Haemodynamic effects of lead(II) acetate, ethanol, and their combination in rats

Abstract

Objective. The aim of the study was to analyse the haemodynamic background of the hypertension-inducing effect of lead and the role of alcohol effect in hypertension caused by lead.

Methods. Daily lead acetate doses of 0 or 500 mg/kg were administered to Sprague-Dawley male rats. One half of each group received water containing 5% w/v sugar (without ethanol), while the other half of each group received water containing 5% w/v sugar and 10% v/v ethanol, respectively, to drink. At the end of the 12th week ECG and haemodynamic tests were performed with the method of McDevitt and Nies (1976). The tests were repeated after the administration of 5 µg noradrenaline (NA) by i.v. infusion for 3 min.

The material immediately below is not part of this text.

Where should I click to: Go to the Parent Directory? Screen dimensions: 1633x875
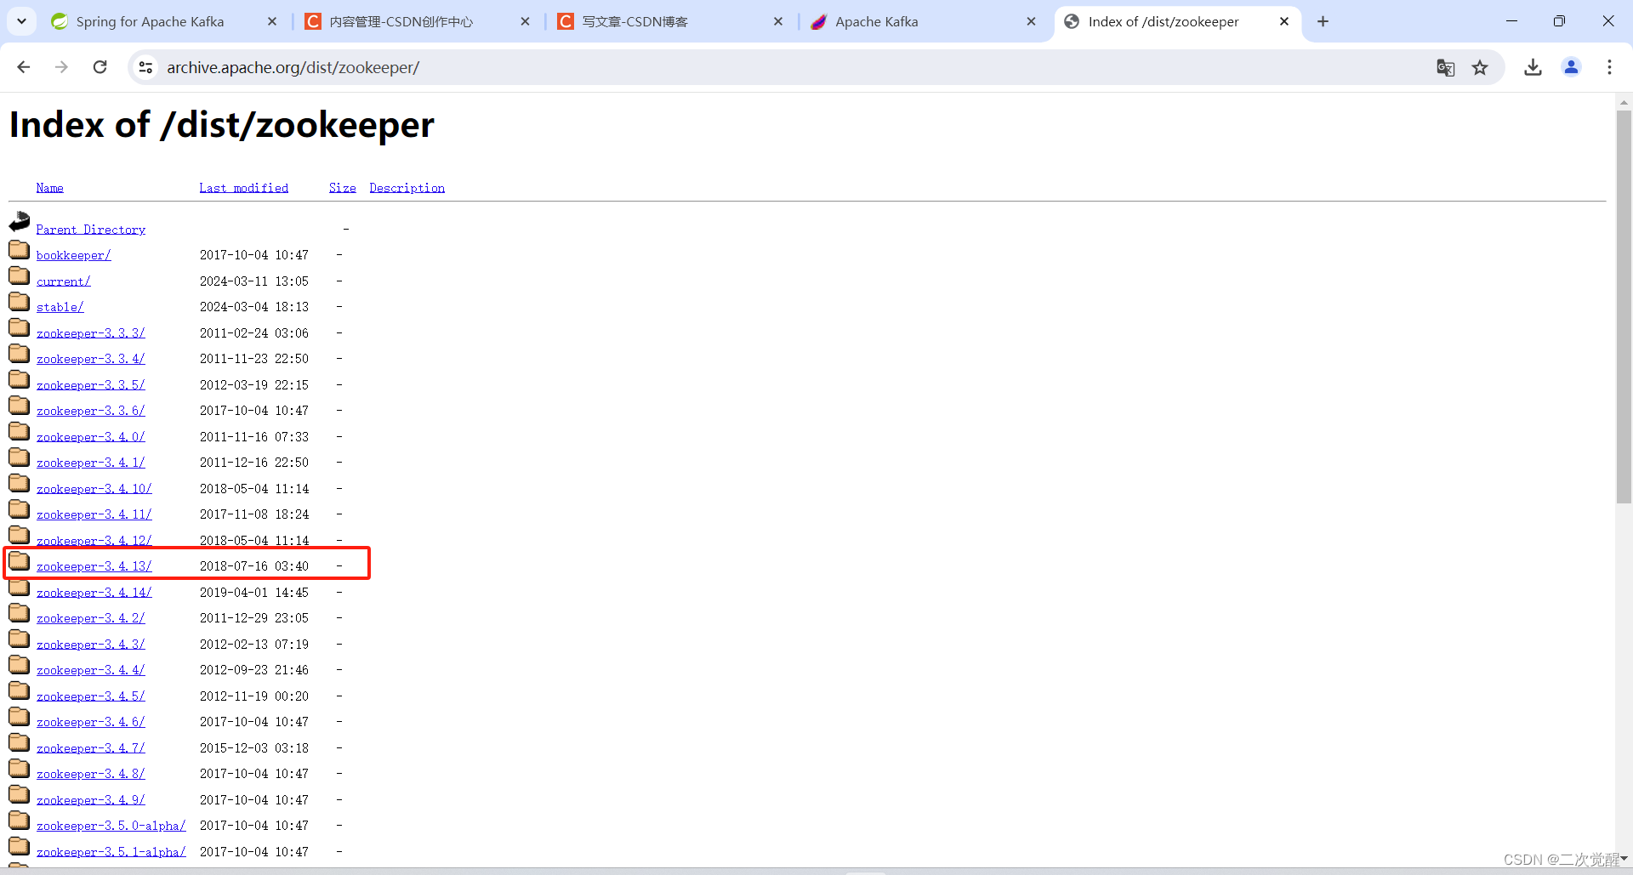point(91,229)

Results. Lead acetate administration increased the arterial blood pressure and total peripheral resistance (TPR), the organ fractions of the cardiac output and blood flow of the parietal bone, and the vascular resistance of the liver and kidneys, and decreased the cardiac output, the blood flow of the liver and kidneys, and the vascular resistance of the parietal bone. Ethanol administration decreased the blood flow of the intestines and increased the vascular resistance of the intestines. Following the simultaneous administration of lead acetate and ethanol, lead acetate reversed (inhibited) the decreasing effect of ethanol on gastrointestinal organ fraction and blood flow. Lead acetate pre-treatment decreased the blood-pressure-increasing effect of NA; it augmented the increasing effect on vascular resistance of the stomach and the reducing effect on parietal bone organ fraction and blood flow.

Conclusions. Lead acetate causes hypertension in male rats, in which the decreased blood flow to the kidneys may play a role; ethanol, ingested in a low dose, does not cause hypertension, and though it can decrease the enhanced vascular tone caused by lead, it is not able to prevent "lead-hypertension"; the considerably increased blood flow in the bones (parietal bone) caused by the lead salt may contribute to the increase and maintenance of the blood lead level. The anticipated mechanism may explain the increased cardiovascular risk proportional to the increased lead concentration in the bones.